» **Short exercise**
Turn the lines from the one with "You are a computer-use agent. Image resolution: width=1598" to the one with "Action: point(584,842)", both included, into a Markdown table. Use the columns No. and Line, with one numbered row per line, and skip blank lines.
++++++++++
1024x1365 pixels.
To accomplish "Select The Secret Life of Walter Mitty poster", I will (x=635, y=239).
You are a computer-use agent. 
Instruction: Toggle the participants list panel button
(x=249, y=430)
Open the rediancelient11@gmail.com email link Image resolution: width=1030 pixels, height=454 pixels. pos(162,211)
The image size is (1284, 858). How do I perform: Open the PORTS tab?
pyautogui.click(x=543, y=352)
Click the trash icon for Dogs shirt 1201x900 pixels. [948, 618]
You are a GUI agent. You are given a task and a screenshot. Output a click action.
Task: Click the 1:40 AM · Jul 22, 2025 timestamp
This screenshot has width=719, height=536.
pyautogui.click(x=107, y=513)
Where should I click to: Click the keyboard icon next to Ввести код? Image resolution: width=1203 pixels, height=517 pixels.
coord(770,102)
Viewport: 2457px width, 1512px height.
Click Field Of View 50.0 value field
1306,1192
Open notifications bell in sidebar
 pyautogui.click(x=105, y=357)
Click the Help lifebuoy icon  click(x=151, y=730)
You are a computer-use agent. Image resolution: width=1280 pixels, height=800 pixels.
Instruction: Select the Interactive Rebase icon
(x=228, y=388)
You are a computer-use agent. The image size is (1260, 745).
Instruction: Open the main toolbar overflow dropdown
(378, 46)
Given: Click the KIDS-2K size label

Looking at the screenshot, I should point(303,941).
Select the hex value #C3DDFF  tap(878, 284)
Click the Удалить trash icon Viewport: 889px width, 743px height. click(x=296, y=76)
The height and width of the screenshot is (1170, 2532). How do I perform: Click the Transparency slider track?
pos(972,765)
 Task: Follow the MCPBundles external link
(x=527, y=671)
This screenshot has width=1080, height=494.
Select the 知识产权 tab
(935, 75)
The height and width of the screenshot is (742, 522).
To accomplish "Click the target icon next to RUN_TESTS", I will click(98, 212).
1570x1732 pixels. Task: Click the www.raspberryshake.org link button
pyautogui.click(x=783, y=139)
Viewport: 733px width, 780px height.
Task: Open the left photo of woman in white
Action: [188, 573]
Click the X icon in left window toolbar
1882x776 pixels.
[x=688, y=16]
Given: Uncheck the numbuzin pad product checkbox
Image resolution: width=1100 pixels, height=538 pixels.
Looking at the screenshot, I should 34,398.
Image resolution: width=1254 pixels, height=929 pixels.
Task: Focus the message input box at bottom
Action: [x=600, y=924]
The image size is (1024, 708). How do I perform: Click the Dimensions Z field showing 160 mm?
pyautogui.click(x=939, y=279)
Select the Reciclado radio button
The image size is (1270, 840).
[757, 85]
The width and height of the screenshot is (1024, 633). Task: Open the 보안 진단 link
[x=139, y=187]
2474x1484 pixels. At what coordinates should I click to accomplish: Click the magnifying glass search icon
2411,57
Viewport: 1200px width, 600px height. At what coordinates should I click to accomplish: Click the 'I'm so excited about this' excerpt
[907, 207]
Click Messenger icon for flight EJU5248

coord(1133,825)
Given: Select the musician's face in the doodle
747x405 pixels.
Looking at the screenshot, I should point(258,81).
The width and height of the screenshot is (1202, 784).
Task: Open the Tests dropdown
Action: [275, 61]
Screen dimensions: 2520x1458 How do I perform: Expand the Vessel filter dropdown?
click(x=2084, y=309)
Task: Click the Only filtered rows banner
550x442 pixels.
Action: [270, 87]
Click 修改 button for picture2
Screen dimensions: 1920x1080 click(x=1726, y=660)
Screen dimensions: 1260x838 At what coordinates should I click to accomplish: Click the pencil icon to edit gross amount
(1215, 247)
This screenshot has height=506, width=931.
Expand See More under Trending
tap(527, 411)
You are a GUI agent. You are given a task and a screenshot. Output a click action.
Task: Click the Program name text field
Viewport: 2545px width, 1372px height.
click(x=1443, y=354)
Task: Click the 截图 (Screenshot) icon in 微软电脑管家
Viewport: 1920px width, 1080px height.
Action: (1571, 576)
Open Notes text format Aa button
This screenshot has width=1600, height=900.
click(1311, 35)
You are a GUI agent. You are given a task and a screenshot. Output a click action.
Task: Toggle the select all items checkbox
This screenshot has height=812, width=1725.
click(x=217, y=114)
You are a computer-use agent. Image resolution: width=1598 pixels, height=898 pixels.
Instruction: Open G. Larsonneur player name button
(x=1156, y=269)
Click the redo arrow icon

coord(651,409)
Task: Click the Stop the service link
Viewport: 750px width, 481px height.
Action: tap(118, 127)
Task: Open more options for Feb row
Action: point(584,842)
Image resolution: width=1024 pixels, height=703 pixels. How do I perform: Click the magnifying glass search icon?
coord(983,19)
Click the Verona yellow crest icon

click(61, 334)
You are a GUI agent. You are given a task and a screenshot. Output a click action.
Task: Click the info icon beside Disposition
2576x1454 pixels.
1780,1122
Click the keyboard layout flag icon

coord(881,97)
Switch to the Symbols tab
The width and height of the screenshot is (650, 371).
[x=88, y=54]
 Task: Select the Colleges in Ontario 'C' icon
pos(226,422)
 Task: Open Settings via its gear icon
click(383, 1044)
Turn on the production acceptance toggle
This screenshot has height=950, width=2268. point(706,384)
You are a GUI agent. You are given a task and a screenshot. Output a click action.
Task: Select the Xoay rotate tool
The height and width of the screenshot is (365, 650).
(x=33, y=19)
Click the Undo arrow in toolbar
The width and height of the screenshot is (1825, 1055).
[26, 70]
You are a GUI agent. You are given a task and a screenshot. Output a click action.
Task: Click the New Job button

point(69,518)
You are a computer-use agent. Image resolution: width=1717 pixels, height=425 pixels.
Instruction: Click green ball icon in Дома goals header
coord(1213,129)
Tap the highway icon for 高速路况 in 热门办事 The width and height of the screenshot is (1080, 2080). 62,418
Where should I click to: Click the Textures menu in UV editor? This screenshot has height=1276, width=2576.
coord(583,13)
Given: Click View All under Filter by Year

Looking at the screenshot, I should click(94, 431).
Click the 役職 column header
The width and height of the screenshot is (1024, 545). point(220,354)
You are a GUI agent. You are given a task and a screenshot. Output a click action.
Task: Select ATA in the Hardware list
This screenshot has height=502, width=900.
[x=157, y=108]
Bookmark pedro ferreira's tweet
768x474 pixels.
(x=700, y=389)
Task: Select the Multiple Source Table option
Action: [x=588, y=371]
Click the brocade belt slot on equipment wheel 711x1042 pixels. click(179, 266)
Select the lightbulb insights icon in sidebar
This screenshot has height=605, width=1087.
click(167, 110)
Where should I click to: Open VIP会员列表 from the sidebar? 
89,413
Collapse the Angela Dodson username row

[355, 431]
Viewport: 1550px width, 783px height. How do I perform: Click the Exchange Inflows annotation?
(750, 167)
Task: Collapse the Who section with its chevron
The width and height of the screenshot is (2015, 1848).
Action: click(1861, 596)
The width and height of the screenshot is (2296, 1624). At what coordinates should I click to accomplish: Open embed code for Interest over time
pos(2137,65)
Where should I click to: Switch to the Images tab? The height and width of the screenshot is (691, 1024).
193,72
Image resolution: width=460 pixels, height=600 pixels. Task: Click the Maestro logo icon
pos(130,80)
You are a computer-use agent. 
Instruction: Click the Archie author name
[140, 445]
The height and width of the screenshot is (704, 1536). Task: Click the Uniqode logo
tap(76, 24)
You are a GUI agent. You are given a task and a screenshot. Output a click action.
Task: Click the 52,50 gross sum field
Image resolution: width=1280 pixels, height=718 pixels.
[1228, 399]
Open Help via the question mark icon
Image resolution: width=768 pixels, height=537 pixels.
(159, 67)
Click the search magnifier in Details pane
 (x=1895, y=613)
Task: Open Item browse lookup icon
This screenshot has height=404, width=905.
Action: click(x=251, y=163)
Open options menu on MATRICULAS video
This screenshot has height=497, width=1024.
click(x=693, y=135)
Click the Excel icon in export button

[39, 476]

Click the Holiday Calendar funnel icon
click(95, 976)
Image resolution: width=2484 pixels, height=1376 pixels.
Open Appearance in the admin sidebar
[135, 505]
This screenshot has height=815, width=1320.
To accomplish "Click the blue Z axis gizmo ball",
++++++++++
» **Written reply**
| No. | Line |
|---|---|
| 1 | You are a computer-use agent. Image resolution: width=1598 pixels, height=898 pixels. |
| 2 | Instruction: Open G. Larsonneur player name button |
| 3 | (x=1156, y=269) |
| 4 | Click the redo arrow icon |
| 5 | coord(651,409) |
| 6 | Task: Click the Stop the service link |
| 7 | Viewport: 750px width, 481px height. |
| 8 | Action: tap(118, 127) |
| 9 | Task: Open more options for Feb row |
| 10 | Action: point(584,842) |